L’innovazione terapeutica ha sensibilmente migliorato la qualità di vita dei pazienti negli ultimi due anni, secondo i dermatologi – con un voto medio salito da 5,5 a 7,5 – e contribuisce per il 93% degli intervistati a migliorare il rapporto tra medico e paziente.

La nuova formulazione di calcipotriolo e betametasone dipropionato a dose fissa somministrata in schiuma spray è arrivata in Italia un anno fa, grazie all’impegno nella ricerca di LEO Pharma.
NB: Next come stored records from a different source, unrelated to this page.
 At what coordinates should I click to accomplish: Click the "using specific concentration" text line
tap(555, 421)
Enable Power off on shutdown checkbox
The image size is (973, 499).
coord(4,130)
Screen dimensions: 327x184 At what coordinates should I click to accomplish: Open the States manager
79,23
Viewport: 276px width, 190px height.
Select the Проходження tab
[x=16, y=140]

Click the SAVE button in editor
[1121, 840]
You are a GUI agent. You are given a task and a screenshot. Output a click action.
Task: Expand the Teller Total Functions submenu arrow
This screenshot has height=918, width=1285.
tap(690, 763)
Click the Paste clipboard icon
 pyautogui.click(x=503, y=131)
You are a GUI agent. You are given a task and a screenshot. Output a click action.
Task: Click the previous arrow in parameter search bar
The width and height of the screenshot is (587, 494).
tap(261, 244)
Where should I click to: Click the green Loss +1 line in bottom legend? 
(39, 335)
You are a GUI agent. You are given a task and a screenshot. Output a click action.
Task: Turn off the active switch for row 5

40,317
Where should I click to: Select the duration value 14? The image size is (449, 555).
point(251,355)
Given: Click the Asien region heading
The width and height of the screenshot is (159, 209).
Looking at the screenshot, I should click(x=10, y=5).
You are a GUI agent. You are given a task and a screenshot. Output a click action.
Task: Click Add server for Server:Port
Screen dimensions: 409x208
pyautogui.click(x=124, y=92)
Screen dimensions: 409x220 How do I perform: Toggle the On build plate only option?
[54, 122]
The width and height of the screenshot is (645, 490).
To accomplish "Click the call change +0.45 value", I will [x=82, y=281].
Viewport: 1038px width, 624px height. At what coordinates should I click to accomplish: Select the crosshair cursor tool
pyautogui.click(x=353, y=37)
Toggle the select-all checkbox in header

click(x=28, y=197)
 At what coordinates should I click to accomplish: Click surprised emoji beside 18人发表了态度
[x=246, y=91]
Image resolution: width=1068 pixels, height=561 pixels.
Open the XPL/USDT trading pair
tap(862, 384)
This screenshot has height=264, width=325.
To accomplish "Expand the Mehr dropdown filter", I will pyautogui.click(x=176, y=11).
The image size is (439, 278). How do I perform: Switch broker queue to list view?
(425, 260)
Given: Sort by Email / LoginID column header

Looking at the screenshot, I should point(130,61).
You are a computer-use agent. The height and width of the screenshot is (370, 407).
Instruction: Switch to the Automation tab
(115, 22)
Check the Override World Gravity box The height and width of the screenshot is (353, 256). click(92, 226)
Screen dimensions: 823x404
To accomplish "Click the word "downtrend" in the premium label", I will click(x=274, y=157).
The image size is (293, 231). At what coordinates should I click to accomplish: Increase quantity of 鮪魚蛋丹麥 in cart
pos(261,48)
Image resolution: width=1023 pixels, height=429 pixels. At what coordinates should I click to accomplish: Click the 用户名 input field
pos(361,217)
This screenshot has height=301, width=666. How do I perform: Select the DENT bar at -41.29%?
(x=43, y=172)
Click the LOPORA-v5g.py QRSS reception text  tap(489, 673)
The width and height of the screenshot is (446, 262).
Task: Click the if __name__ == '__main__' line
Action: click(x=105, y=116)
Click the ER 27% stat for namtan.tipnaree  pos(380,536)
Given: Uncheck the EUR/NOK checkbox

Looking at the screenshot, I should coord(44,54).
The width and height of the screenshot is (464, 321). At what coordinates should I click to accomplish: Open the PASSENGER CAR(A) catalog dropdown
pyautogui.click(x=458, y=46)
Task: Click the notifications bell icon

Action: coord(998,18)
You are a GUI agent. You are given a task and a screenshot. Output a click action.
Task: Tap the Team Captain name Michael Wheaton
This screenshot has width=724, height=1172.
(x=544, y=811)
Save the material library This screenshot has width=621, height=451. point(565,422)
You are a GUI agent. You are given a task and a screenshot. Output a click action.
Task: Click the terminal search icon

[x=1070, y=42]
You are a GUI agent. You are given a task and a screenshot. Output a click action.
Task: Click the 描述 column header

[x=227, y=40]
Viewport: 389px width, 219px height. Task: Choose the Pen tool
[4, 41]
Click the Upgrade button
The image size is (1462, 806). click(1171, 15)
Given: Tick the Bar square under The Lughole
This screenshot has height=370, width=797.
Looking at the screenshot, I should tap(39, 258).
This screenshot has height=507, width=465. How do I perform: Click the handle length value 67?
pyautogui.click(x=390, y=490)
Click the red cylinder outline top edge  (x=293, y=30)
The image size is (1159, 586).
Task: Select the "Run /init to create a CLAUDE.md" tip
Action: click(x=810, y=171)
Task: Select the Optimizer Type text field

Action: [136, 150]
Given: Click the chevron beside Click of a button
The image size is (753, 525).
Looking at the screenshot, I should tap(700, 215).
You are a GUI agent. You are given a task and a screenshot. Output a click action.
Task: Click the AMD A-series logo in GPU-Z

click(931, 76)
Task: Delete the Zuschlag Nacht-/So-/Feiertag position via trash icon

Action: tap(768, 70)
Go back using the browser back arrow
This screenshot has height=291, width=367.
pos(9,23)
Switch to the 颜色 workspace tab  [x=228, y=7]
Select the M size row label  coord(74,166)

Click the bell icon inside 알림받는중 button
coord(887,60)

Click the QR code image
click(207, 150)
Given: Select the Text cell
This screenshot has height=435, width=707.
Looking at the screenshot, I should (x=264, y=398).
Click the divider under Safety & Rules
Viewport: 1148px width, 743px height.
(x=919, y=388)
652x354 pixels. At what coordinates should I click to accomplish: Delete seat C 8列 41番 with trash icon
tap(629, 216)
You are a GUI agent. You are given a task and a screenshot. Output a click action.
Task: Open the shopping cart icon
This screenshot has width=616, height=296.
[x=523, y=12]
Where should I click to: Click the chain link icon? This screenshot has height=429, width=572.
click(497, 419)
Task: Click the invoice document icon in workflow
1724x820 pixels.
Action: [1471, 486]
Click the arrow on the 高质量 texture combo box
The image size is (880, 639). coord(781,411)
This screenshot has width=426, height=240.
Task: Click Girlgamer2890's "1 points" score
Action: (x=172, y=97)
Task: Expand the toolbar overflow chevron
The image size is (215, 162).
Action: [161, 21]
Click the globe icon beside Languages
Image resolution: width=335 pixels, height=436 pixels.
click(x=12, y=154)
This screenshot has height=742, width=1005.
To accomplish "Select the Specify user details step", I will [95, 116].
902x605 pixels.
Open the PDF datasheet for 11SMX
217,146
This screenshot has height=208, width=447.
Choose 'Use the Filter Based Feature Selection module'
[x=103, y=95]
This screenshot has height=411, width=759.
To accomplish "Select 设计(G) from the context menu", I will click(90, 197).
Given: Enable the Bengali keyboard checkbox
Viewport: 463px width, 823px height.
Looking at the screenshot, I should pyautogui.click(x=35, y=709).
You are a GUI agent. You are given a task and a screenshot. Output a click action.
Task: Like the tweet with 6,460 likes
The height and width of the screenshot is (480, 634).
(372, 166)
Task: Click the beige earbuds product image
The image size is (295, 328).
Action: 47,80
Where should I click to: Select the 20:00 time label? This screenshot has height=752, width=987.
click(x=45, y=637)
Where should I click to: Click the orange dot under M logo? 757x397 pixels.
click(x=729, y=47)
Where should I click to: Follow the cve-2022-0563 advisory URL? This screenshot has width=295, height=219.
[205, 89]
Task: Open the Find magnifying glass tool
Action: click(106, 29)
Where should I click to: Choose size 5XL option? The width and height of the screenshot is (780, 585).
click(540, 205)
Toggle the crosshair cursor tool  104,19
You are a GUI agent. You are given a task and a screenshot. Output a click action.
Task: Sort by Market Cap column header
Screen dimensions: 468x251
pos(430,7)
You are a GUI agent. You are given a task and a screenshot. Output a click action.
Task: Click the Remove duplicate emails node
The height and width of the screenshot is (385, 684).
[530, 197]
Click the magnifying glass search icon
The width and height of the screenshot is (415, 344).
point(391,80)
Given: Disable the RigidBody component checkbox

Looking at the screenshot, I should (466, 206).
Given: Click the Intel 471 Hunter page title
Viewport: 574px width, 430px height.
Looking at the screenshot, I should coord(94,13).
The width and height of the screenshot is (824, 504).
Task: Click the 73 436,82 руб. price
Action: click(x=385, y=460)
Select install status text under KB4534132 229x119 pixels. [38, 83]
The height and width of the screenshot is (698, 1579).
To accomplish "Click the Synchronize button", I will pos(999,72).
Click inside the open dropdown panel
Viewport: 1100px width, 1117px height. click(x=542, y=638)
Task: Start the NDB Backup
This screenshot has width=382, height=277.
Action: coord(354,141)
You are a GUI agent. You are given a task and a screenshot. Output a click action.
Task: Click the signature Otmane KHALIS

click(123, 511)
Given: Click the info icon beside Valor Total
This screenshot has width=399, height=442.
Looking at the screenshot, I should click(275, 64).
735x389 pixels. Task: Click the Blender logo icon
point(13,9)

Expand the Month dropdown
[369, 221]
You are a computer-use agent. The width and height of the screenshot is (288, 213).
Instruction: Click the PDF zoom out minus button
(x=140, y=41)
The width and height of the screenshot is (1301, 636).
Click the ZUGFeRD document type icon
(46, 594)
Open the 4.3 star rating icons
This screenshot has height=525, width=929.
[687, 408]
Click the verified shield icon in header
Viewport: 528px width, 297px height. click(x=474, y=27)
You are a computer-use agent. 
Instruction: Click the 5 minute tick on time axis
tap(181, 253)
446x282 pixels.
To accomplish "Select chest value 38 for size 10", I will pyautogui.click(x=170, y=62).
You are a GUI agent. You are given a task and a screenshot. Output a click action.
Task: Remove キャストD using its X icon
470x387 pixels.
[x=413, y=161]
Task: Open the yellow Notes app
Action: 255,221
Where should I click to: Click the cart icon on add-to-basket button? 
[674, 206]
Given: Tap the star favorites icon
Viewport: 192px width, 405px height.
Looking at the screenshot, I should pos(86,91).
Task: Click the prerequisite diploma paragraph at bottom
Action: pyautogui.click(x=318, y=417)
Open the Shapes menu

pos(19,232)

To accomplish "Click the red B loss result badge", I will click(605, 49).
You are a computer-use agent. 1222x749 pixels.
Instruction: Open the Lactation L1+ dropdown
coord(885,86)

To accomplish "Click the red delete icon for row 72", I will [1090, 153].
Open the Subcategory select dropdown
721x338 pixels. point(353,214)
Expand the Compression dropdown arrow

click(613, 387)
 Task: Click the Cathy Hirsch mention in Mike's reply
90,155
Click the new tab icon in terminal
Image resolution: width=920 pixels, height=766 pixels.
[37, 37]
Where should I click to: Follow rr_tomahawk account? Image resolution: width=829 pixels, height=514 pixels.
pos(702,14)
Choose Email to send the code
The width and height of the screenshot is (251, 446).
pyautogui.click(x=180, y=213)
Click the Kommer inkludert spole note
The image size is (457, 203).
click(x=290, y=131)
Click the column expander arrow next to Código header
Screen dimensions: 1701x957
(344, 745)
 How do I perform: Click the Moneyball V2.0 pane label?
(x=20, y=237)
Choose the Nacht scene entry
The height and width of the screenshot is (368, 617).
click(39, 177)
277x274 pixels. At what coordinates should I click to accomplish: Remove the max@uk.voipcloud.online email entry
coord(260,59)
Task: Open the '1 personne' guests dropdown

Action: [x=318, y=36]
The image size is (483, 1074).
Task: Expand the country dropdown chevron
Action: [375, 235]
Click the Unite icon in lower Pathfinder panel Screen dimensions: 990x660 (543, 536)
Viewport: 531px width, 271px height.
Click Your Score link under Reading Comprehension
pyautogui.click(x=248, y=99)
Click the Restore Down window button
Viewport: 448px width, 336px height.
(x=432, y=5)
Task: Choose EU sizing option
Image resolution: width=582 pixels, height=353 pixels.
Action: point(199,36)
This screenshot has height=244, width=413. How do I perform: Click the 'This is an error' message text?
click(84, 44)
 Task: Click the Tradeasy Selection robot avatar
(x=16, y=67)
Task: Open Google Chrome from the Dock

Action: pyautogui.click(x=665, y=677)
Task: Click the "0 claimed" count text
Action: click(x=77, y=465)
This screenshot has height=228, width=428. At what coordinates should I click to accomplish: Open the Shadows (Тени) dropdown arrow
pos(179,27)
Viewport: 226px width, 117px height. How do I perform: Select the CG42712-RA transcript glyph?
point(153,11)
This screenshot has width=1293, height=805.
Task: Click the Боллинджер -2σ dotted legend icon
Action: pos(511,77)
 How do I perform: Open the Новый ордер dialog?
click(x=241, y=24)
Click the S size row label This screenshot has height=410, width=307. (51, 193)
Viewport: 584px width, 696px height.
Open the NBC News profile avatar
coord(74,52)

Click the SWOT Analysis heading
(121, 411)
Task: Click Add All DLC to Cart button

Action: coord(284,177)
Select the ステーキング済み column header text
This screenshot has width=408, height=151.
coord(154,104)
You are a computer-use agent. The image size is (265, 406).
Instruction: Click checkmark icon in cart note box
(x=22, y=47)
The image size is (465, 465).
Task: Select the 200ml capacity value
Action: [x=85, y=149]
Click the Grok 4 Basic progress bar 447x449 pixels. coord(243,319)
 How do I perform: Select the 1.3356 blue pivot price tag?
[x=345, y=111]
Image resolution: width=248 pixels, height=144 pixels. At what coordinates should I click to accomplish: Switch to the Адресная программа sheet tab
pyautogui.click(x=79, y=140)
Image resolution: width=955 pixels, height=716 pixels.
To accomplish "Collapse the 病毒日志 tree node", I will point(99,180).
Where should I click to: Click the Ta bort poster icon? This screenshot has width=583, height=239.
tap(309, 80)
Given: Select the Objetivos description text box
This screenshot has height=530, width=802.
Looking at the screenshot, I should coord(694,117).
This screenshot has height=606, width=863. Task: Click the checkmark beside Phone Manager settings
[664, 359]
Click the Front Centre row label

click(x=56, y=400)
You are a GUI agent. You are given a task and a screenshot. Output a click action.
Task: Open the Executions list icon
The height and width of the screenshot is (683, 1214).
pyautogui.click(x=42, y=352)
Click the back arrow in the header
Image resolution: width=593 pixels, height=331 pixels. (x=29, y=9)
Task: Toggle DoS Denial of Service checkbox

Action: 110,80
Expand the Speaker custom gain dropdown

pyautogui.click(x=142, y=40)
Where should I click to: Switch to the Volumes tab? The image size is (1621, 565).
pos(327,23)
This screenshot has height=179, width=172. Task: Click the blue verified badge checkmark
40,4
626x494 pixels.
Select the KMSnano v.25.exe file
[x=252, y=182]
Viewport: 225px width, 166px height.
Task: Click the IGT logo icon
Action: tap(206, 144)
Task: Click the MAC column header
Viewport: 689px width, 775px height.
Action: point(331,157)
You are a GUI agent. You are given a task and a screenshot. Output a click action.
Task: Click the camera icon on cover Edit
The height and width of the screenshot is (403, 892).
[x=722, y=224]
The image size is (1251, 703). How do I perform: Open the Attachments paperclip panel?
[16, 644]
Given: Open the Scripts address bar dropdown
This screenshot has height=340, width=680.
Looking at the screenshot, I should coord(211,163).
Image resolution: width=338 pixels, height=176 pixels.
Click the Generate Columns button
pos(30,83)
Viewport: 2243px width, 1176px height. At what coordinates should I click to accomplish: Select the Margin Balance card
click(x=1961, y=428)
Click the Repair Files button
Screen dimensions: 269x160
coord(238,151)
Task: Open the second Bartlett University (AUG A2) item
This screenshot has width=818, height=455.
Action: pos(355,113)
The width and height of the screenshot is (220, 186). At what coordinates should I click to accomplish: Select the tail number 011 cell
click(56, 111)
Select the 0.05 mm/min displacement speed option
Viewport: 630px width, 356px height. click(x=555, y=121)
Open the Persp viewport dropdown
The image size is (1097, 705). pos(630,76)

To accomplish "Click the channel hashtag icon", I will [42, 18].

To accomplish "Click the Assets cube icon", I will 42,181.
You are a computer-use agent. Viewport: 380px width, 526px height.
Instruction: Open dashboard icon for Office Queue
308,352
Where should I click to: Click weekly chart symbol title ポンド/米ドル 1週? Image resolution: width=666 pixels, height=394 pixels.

«Negli ultimi anni ci siamo focalizzati sulla ricerca di soluzioni topiche innovative, sia dal punto di vista farmacologico che di modalità di applicazione, che potessero rispondere ai bisogni insoddisfatti dei pazienti con psoriasi migliorandone la vita – afferma Paolo Pozzolini, Country Lead di LEO Pharma Italia – la formulazione di calcipotriolo e betametasone in schiuma spray, a un anno dal suo arrivo, riesce a dare una risposta concreta a queste esigenze e l’apprezzamento da parte dei dermatologi che emerge dall’indagine di Doxapharma ne è una prova importante, un riscontro tangibile nella quotidianità della gestione della patologia».

L’indagine è stata condotta da Doxapharma su un campione di 77 dermatologi, tra ospedalieri, ambulatoriali e privati, su tutto il territorio italiano, con una metodologia mista quali-quantitativa. Un campione rappresentativo equamente suddiviso tra uomini (48%) e donne (52%), con un’età media di 48 anni, e una media di 18 anni di anzianità professionale.